Page excerpt:
################

# Notebook for Meme Stock App

## Table of contents
1. Importing Libraries
2. Investigating Optimum Ticker Extraction Method
   1. Regex Method
   2. String-Matching (FuzzyWuzzy)
   3. Word Vectorisaiton (GloVe)
3. Getting data from Reddit subreddits
4. Cleaning text data to extract companies and stock tickers
   1. Regex method
   2. Word2vec method
5. Streamlit webapp

### 1. Importing Libraries

In [1]:
from get_reddit import RedditSubmissions, RedditAPIHelper
import praw
import os
from dotenv import load_dotenv

from utils import *

from extraction_models import GloveModel, FuzzModel, RegexExtraction



In [None]:
# #import relevant libraries
# import praw
# from datetime import datetime
# import pytz
# import re
# import pandas as pd 
# from collections import Counter 
# from sklearn.feature_extraction.text import ENGLISH_STOP_WORDS
# import streamlit as st
# import plotly.express as px
# import yfinance as yf
# from plotly import graph_objs as go
# import json
# import nltk
# from nltk.tokenize import word_tokenize
# #from gensim.models import Word2Vec #pip install updated gensim library from github, new release to fix bug due soon. Gensim v10.2 has bug (scipy deprecated 'triu' from 'scipy.linalg', triu required for gensim v10.2)


## 2. Ticker & Company Extraction Method Analysis

In [2]:
# load test data from file
test_data_file = 'test_data/reddit_test_data.txt'
actual_values_file = 'test_data/reddit_data_answers.txt'
actual_tickervalues_file = 'test_data/reddit_answers_tickers.txt'

#load test files into variable
test_data = ModelUtils.load_text_files(test_data_file)
true_values = ModelUtils.load_text_files(actual_values_file)
true_values_tickers = ModelUtils.load_text_files(actual_tickervalues_file)

#convert results to list of 'tokens' for performance_evaluation function
true_values_list = ModelUtils.convert_comma_separated_string_to_list(true_values)
true_values_tickers_list = ModelUtils.convert_comma_separated_string_to_list(true_values_tickers)

#load company data from public dictionary to make look-up dictionaries/lists
company_data = ModelUtils.get_company_information()

################

Provided material:
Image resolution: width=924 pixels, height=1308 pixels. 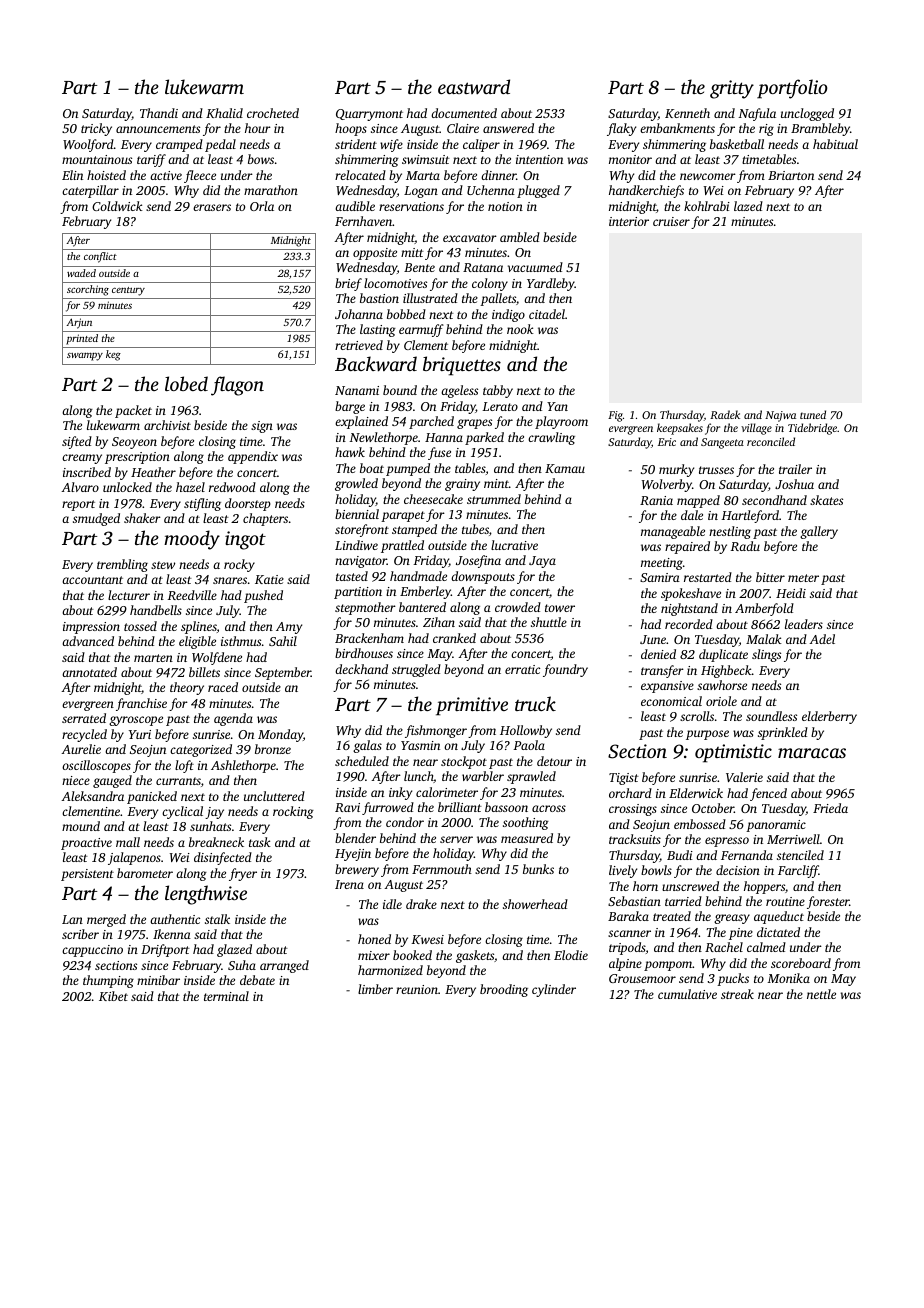 What do you see at coordinates (159, 113) in the image?
I see `Thandi` at bounding box center [159, 113].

################

Exercise tasks:
(1) Copy the Meme Stock App notebook from the words "true_values = ModelUtils.load_text_files(actual_values_file)" through the words "company_data = ModelUtils.get_company_information()", renaming "ModelUtils" to "DataUtils" at each occurrence.
(2) Write the next part of the Meme Stock App notebook, picking up after its final line.

Solved tasks:
(1)
true_values = DataUtils.load_text_files(actual_values_file)
true_values_tickers = DataUtils.load_text_files(actual_tickervalues_file)

#convert results to list of 'tokens' for performance_evaluation function
true_values_list = DataUtils.convert_comma_separated_string_to_list(true_values)
true_values_tickers_list = DataUtils.convert_comma_separated_string_to_list(true_values_tickers)

#load company data from public dictionary to make look-up dictionaries/lists
company_data = DataUtils.get_company_information()

(2)
### Method 1: Regex Extraction
To begin with this method, we first need to create a list of company tickers from the company data. The regex extraction method requires that the tokenised words are not made into lowercase, and this is accounted for in the preprocess_text function. The extract_tickers function evaluates each token and if it fits the pattern of a ticker (i.e. 1-5 capitalised letters in a row) and matches a ticker in the list of tickers, it is considered a match. The matches are compared against a true_value_list of tickers extracted from the sample reddit text. Unfortunately, this method had different true_values than the values that validate the string matching and vectorisation methods because this method can only identify tickers and not companies. This makes it hard to compare the regex model against the other two.

In [3]:
# Create List of tickers
ticker_list = RegexExtraction.create_ticker_list(company_data)

# process the test data into tokens
tokens_upper = ModelUtils.preprocess_text(test_data, lower_case = False)

# run the RegexExtraction method and extract the tickers and time to identify each ticker
regex_tickers, regex_time = RegexExtraction.extract_tickers(tokens_upper, ticker_list)

# Evaluate the precision and sensitivity of the ticker_extraction method 
regex_precision, regex_sensitivity = ModelUtils.evaluate_model_performance(true_values_tickers_list, regex_tickers)

In [9]:
print(f'Tickers identified: {regex_tickers}')
print(f'Time taken per ticker: {regex_time}s')
print(f'Precision of Regex Model: {regex_precision:.3f}')
print(f'Sensitivity of Regex Model: {regex_sensitivity:.3f}')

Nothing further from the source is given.